## Required work
Please retype the whole listing so that it matches the original exactly.

## Dataset excerpts
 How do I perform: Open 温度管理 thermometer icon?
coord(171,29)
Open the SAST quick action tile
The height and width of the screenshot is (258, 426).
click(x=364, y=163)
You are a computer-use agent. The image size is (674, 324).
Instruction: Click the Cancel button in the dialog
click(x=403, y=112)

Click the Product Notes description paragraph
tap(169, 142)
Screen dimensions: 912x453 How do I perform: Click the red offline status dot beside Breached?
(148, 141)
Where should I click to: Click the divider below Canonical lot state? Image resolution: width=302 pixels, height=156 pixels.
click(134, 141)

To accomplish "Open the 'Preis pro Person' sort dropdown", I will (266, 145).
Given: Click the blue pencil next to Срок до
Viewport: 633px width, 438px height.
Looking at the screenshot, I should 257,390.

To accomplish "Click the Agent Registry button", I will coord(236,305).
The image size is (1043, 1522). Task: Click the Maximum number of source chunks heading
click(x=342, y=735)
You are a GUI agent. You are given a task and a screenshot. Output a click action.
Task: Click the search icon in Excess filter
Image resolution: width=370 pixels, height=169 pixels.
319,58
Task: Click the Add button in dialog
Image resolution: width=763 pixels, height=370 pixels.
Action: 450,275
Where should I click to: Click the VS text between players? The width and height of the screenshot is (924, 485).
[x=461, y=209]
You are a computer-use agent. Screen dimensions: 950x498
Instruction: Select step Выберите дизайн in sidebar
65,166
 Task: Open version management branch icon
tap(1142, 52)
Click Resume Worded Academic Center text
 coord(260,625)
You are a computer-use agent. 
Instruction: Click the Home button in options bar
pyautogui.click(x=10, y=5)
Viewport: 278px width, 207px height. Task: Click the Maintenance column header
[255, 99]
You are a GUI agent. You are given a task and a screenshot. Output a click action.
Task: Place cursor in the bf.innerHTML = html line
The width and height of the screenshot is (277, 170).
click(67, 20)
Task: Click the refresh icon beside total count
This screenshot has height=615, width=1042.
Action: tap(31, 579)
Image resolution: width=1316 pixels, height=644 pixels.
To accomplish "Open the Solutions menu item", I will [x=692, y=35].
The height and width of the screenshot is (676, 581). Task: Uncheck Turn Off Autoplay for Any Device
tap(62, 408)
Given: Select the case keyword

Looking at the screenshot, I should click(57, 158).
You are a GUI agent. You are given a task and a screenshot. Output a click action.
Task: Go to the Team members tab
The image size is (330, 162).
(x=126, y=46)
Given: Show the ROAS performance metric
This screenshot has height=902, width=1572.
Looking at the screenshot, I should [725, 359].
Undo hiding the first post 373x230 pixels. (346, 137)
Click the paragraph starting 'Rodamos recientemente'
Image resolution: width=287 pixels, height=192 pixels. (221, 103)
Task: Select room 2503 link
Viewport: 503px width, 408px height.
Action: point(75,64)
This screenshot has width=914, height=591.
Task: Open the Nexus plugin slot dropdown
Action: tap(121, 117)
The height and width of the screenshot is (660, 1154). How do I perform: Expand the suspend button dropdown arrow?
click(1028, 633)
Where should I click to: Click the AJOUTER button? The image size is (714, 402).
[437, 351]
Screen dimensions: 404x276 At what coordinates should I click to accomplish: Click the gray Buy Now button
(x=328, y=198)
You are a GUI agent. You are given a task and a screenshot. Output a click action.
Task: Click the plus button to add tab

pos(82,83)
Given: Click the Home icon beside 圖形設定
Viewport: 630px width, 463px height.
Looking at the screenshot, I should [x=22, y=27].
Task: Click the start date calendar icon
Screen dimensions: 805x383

## Written answer
 How do I perform: Open 温度管理 thermometer icon?
coord(171,29)
Open the SAST quick action tile
The height and width of the screenshot is (258, 426).
click(x=364, y=163)
You are a computer-use agent. The image size is (674, 324).
Instruction: Click the Cancel button in the dialog
click(x=403, y=112)

Click the Product Notes description paragraph
tap(169, 142)
Screen dimensions: 912x453 How do I perform: Click the red offline status dot beside Breached?
(148, 141)
Where should I click to: Click the divider below Canonical lot state? Image resolution: width=302 pixels, height=156 pixels.
click(134, 141)

To accomplish "Open the 'Preis pro Person' sort dropdown", I will (266, 145).
Given: Click the blue pencil next to Срок до
Viewport: 633px width, 438px height.
Looking at the screenshot, I should 257,390.

To accomplish "Click the Agent Registry button", I will coord(236,305).
The image size is (1043, 1522). Task: Click the Maximum number of source chunks heading
click(x=342, y=735)
You are a GUI agent. You are given a task and a screenshot. Output a click action.
Task: Click the search icon in Excess filter
Image resolution: width=370 pixels, height=169 pixels.
319,58
Task: Click the Add button in dialog
Image resolution: width=763 pixels, height=370 pixels.
Action: 450,275
Where should I click to: Click the VS text between players? The width and height of the screenshot is (924, 485).
[x=461, y=209]
You are a computer-use agent. Screen dimensions: 950x498
Instruction: Select step Выберите дизайн in sidebar
65,166
 Task: Open version management branch icon
tap(1142, 52)
Click Resume Worded Academic Center text
 coord(260,625)
You are a computer-use agent. 
Instruction: Click the Home button in options bar
pyautogui.click(x=10, y=5)
Viewport: 278px width, 207px height. Task: Click the Maintenance column header
[255, 99]
You are a GUI agent. You are given a task and a screenshot. Output a click action.
Task: Place cursor in the bf.innerHTML = html line
The width and height of the screenshot is (277, 170).
click(67, 20)
Task: Click the refresh icon beside total count
This screenshot has height=615, width=1042.
Action: tap(31, 579)
Image resolution: width=1316 pixels, height=644 pixels.
To accomplish "Open the Solutions menu item", I will [x=692, y=35].
The height and width of the screenshot is (676, 581). Task: Uncheck Turn Off Autoplay for Any Device
tap(62, 408)
Given: Select the case keyword

Looking at the screenshot, I should click(57, 158).
You are a GUI agent. You are given a task and a screenshot. Output a click action.
Task: Go to the Team members tab
The image size is (330, 162).
(x=126, y=46)
Given: Show the ROAS performance metric
This screenshot has height=902, width=1572.
Looking at the screenshot, I should [725, 359].
Undo hiding the first post 373x230 pixels. (346, 137)
Click the paragraph starting 'Rodamos recientemente'
Image resolution: width=287 pixels, height=192 pixels. (221, 103)
Task: Select room 2503 link
Viewport: 503px width, 408px height.
Action: point(75,64)
This screenshot has width=914, height=591.
Task: Open the Nexus plugin slot dropdown
Action: tap(121, 117)
The height and width of the screenshot is (660, 1154). How do I perform: Expand the suspend button dropdown arrow?
click(1028, 633)
Where should I click to: Click the AJOUTER button? The image size is (714, 402).
[437, 351]
Screen dimensions: 404x276 At what coordinates should I click to accomplish: Click the gray Buy Now button
(x=328, y=198)
You are a GUI agent. You are given a task and a screenshot. Output a click action.
Task: Click the plus button to add tab

pos(82,83)
Given: Click the Home icon beside 圖形設定
Viewport: 630px width, 463px height.
Looking at the screenshot, I should [x=22, y=27].
Task: Click the start date calendar icon
Screen dimensions: 805x383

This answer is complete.